Some pupils in Zululand have still not received certain textbooks, just weeks before the matric exams. Picture: Archives
Durban - Just weeks before the start of this year’s matric exams, some rural KwaZulu-Natal schools’ candidates are apparently still without some of their textbooks.

A source said the Zululand district was among those affected by a shortage of English literature textbooks.

She said at Welabasha High School, there were 203 matriculants but only 98 copies of the collection of short stories they were meant to be studying.

There were also only 98 copies of setbook Athol Fugard’s My Children! My Africa!

At Uyengo High School, she said, there were 113 candidates and no copies of the collection of short stories.

There were also shortages at a third school.

KZN Education spokesperson Kwazi Mthethwa said on Wednesday that the department was looking into these claims.

Two unions confirmed that they were aware of the issue.

Suid-Afrikaanse Onderwysersunie spokesperson Leann Roos said the situation was worrying.

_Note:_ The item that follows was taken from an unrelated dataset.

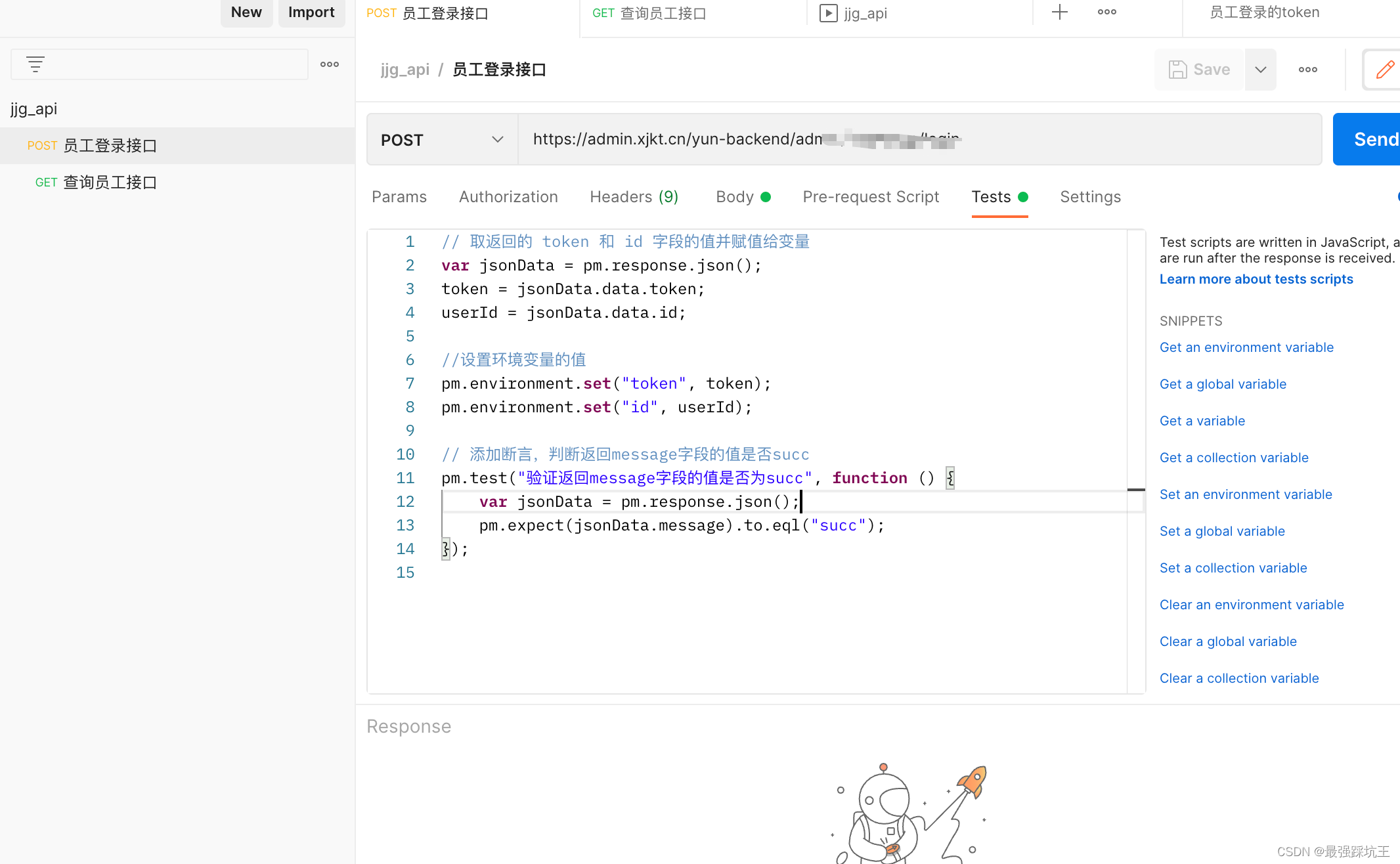The width and height of the screenshot is (1400, 864).
Task: Open request more options beside Save
Action: point(1307,70)
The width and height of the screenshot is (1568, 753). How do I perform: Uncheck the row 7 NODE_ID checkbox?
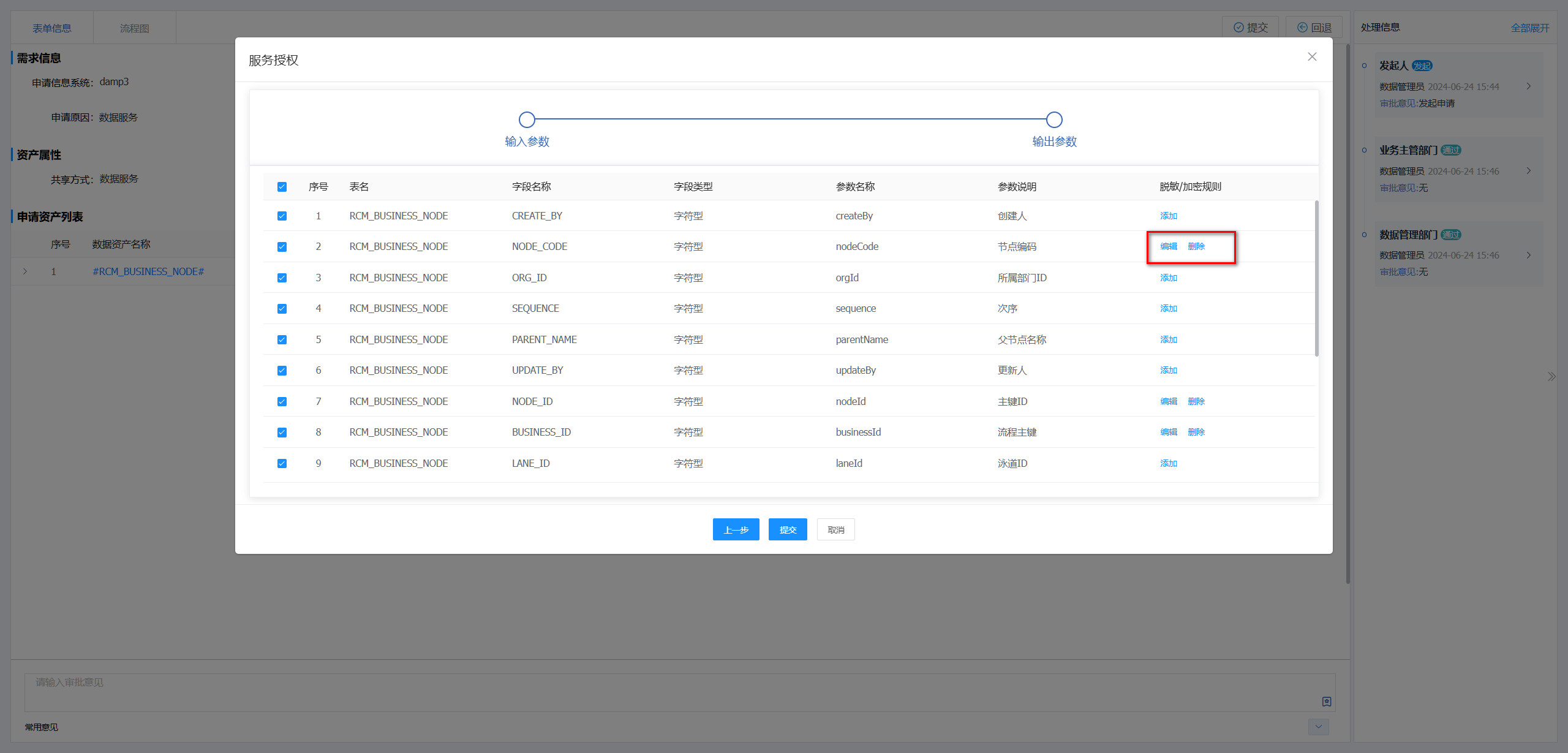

“It is of great concern to learn that there are still schools that do not have sufficient learning materials for their matrics. Matrics start their final, and most important, exams in approximately two weeks,” she said.

She said this could jeopardise the department’s goal of improving the province’s matric pass rate by 10%.

Allen Thompson, the deputy president of the National Teachers Union, said his offices had already raised the issue of a textbook shortage with the HOD.

On Wednesday, he said, they wrote to the national department, requesting Minister Angie Motshekga to intervene.

Thompson told The Mercury that the issue was widespread in parts of the province.

National department spokesperson Elijah Mhlanga said: "The Ministry has not yet received the letter. The Minister of Basic Education has instructed her officials to process the letter urgently to address the matter. The issues raised are very serious and all will be done to ensure that the learners are assisted immediately."